Starting with xCAT version 2.4.3 there will be a set of bundle files to use for installing a service node. They will be in:

    /opt/xcat/share/xcat/installp_bundles

There is a version corresponding to the different AIX OS levels. (xCATaixSN71.bnd, xCATaixSN61.bnd etc.) Just use the one that corresponds to the version of AIX you are running.

Note: For earlier version of xCAT the sample bundle files are shipped as part of the xCAT tarball file.

To use the bundle file you need to define it as a NIM resource and add it to the xCAT osimage definition.

Copy the bundle file ( say xCATaixSN61.bnd ) to a location where it can be defined as a NIM resource, for example "/install/nim/installp_bundle".

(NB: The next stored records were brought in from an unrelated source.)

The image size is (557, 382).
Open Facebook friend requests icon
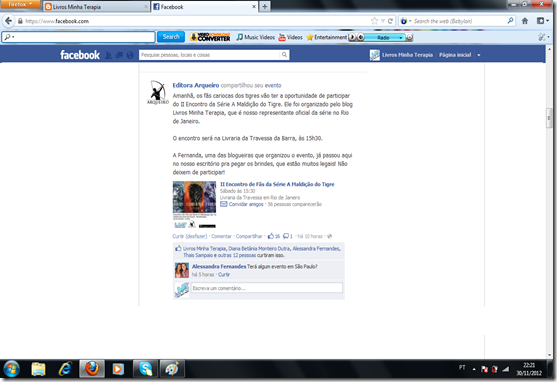(x=108, y=55)
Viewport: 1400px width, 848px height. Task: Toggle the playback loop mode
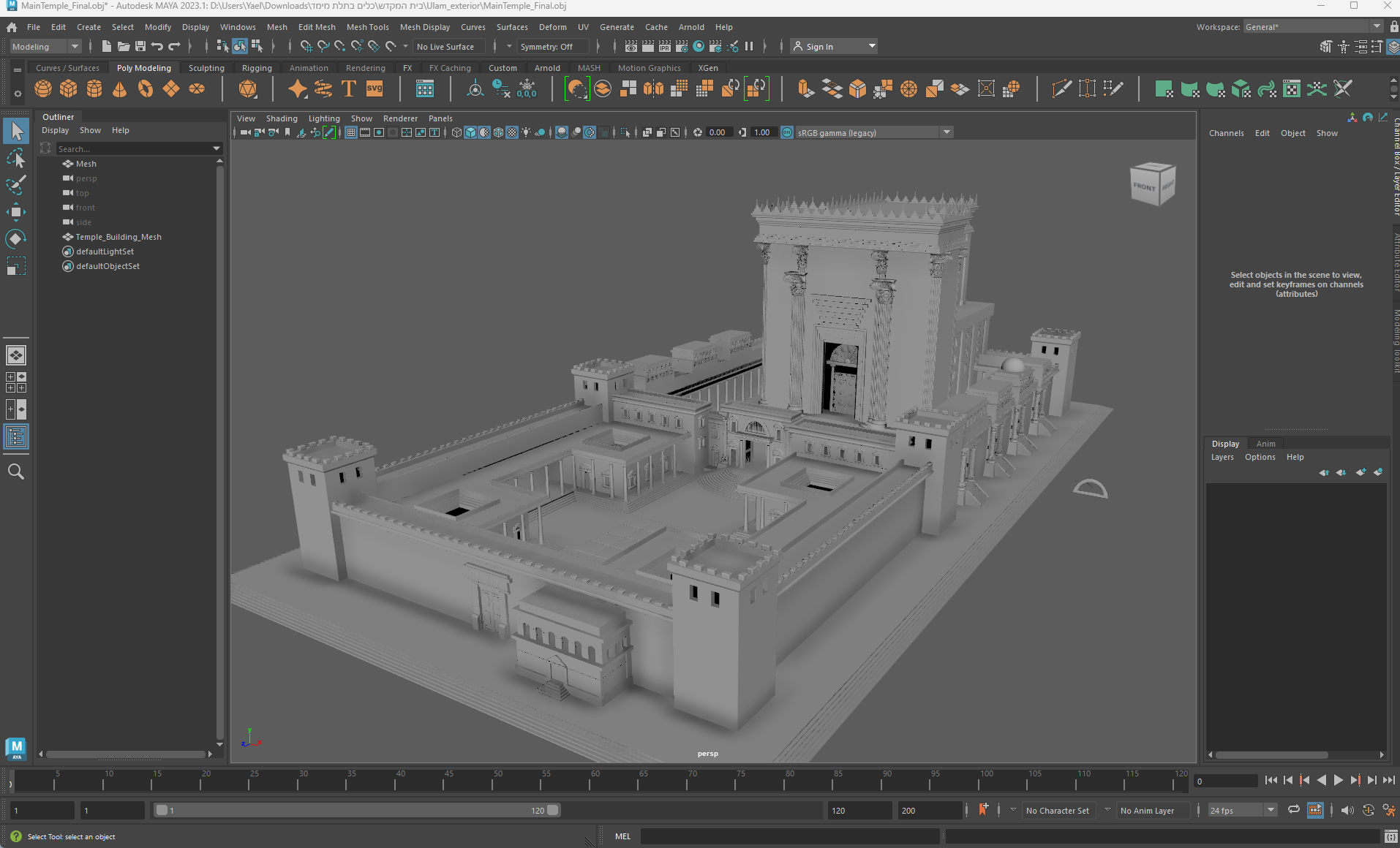[x=1294, y=810]
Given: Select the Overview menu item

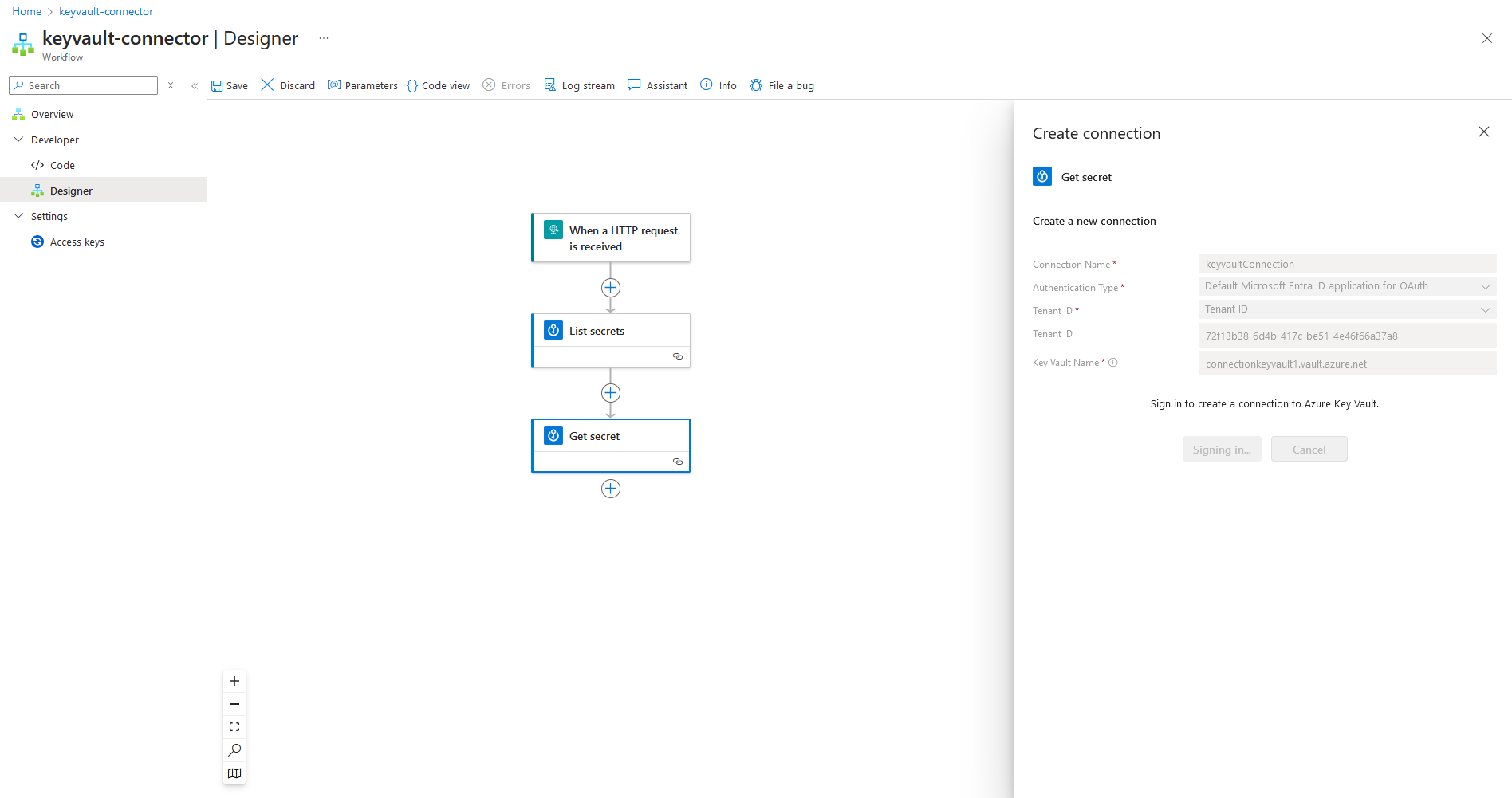Looking at the screenshot, I should pos(52,114).
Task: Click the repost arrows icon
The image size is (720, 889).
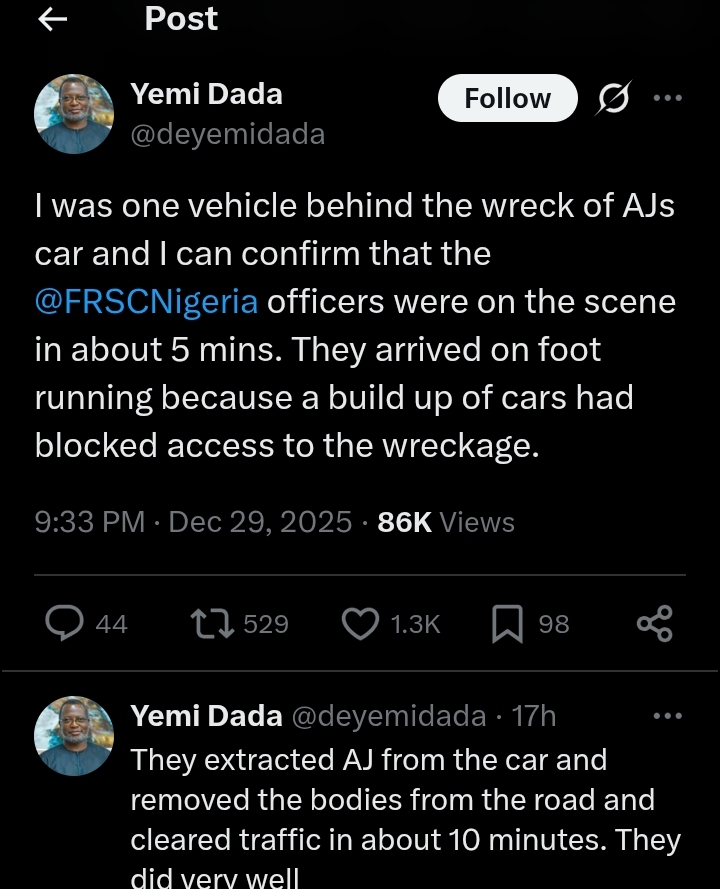Action: 212,624
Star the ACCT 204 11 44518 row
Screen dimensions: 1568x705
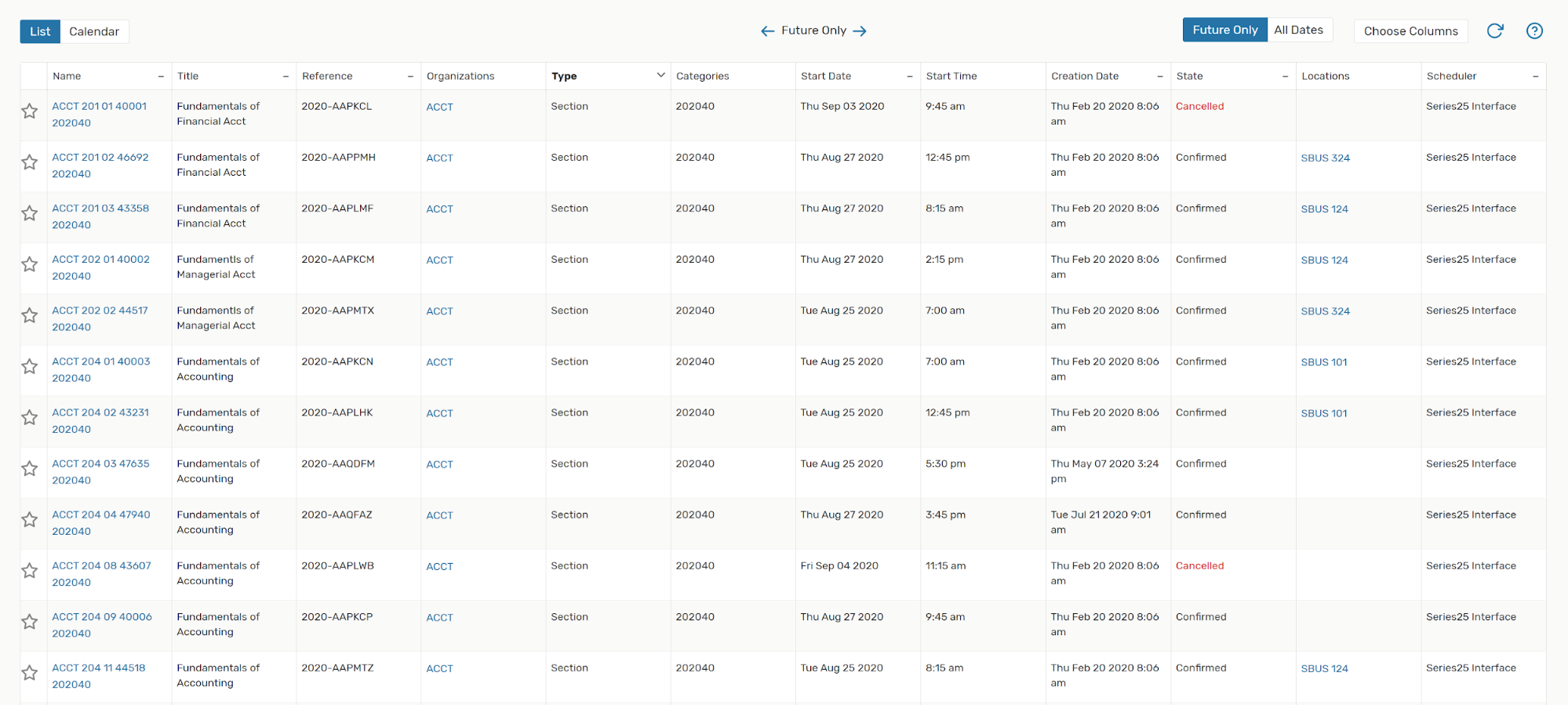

To define the NIM resource you can run the following command.

nim -o define -t installp_bundle -a server=master -a location=/install/nim/installp_bundle/xCATaixSN61.bnd xCATaixSN61

To add this bundle resources to your xCAT osimage definition run:

    chdef -t osimage -o 610SNimage installp_bundle="xCATaixSN61"

Important Note: The sample xCAT bundle files mentioned above contain commented-out entries for each of the supported databases. You must edit the bundle file you use to uncomment the appropriate database rpms. If the required database packages are not installed on the service node then the xCAT configuration will fail.

Check the osimage (optional)

To avoid potential problems when installing a node it is adviseable to verify that all the additional software that you wish to install has been copied to the appropriate NIM lpp_source directory.

Any software that is specified in the "otherpkgs" or the "installp_bundle" attributes of the xCAT osimage definition must be available in the lpp_source directories.

To find the location of the lpp_source directories run the "lsnim -l <lpp_source_name>" command:

    lsnim -l 610SNimage_lpp_source

If the location of your lpp_source resource is "/install/nim/lpp_source/610SNimage_lpp_source/" then you would find rpm packages in "/install/nim/lpp_source/610SNimage_lpp_source/RPMS/ppc" and you would find your installp and emgr packages in "/install/nim/lpp_source/610SNimage_lpp_source/installp/ppc".

To find the location of the installp_bundle resource files you can use the NIM "lsnim -l" command. For example,

    lsnim -l xCATaixSN61

Starting with xCAT version 2.4.3 you can use the xCAT chkosimage command to do this checking. For example:

    chkosimage -V 610SNimage

In addition to letting you know what software is missing from your lpp_source the chkosimage command will also indicate if there are multiple files that match the entries in your bundle file. This can happen when you use wild cards in the packages names added to the bundle file. In this case you must remove any old packages so that there is only one rpm selected for each entry in the bundle file.

To automate this process you may be able to use the "-c" (clean) option of the chkosimage command. This option will keep the rpm that was most recently written to the directory and remove the others. (Be careful when using this option!)

For example,

    chkosimage -V -c 610SNimage

Define xCAT networks

Create an xCAT network definition for each Ethernet or HFI network that contains cluster nodes. You will need a name for the network and values for the following attributes.

net The network address.

mask The network mask.

gateway The network gateway.

You can use the xCAT mkdef command to define the network.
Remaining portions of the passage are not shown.